____ EXTRACTED TEXT
Wednesday, December 04, 2013

Docker for Hadoop... or how to build, init and run a Hadoop Cluster in minutes

It literally takes seconds to start a Docker container with pseudo-distributed Hadoop cluster. Most of the credits go, of course, to the docker script below and a bunch of configuration files... but let's not outmanoeuvre ourselves and start slowly :)

In short: Docker is a lightweight container that allows you to run your process(es) in a complete isolation from the rest of the system. Almost like a Virtual Machine but faster and lighter.
________
____ EXCERPTED DATA
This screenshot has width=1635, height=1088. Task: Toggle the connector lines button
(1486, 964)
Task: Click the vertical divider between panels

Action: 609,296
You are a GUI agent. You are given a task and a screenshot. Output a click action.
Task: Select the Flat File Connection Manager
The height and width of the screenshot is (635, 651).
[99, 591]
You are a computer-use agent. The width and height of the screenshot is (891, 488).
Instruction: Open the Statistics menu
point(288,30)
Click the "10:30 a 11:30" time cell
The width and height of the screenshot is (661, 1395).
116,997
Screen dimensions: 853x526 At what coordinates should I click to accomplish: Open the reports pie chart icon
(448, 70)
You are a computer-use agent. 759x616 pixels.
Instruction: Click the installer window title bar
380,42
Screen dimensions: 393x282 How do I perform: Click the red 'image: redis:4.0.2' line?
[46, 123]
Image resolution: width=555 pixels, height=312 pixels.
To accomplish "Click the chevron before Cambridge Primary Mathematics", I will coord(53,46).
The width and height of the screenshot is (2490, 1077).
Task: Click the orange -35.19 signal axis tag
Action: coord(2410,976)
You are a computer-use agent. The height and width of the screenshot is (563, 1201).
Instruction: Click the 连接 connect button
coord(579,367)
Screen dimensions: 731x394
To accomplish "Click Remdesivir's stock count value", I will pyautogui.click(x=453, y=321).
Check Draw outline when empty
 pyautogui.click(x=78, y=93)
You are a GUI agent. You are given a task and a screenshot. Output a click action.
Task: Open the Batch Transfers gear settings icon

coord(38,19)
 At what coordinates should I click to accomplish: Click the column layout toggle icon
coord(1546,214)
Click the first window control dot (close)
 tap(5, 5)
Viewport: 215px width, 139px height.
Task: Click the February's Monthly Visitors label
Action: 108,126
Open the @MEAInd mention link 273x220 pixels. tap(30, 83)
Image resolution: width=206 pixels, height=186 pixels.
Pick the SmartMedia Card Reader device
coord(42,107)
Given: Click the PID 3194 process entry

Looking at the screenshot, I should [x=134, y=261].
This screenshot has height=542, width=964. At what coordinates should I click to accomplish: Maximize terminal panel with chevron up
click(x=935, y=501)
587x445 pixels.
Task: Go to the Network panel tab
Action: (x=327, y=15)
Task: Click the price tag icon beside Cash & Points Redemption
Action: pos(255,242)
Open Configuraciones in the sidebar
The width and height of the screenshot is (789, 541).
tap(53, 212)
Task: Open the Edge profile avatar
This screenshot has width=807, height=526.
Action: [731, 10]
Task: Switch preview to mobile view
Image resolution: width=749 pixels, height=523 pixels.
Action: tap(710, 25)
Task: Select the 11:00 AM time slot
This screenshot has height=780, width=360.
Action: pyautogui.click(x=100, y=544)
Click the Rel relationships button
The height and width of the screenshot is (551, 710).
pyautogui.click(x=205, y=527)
________
* WHAT IS ASKED:
[A] Answer the following questions using the Docker for Hadoop post.
(i) On what date was the post published?
(ii) How long does it take to start a Docker container with a pseudo-distributed Hadoop cluster?
(iii) In what two respects does the post say Docker differs from a Virtual Machine?
[B] Using the Docker for Hadoop post, explain what the author credits for the fact that a Docker container with a pseudo-distributed Hadoop cluster starts within seconds.
[C] List every action the title of the Docker for Hadoop post names for a Hadoop cluster.

* TASK RESULTS:
[A]
(i) Wednesday, December 04, 2013
(ii) Seconds
(iii) It is faster and lighter.

[B] The author credits most of this speed to the Docker script and a set of configuration files.

[C]
- build
- init
- run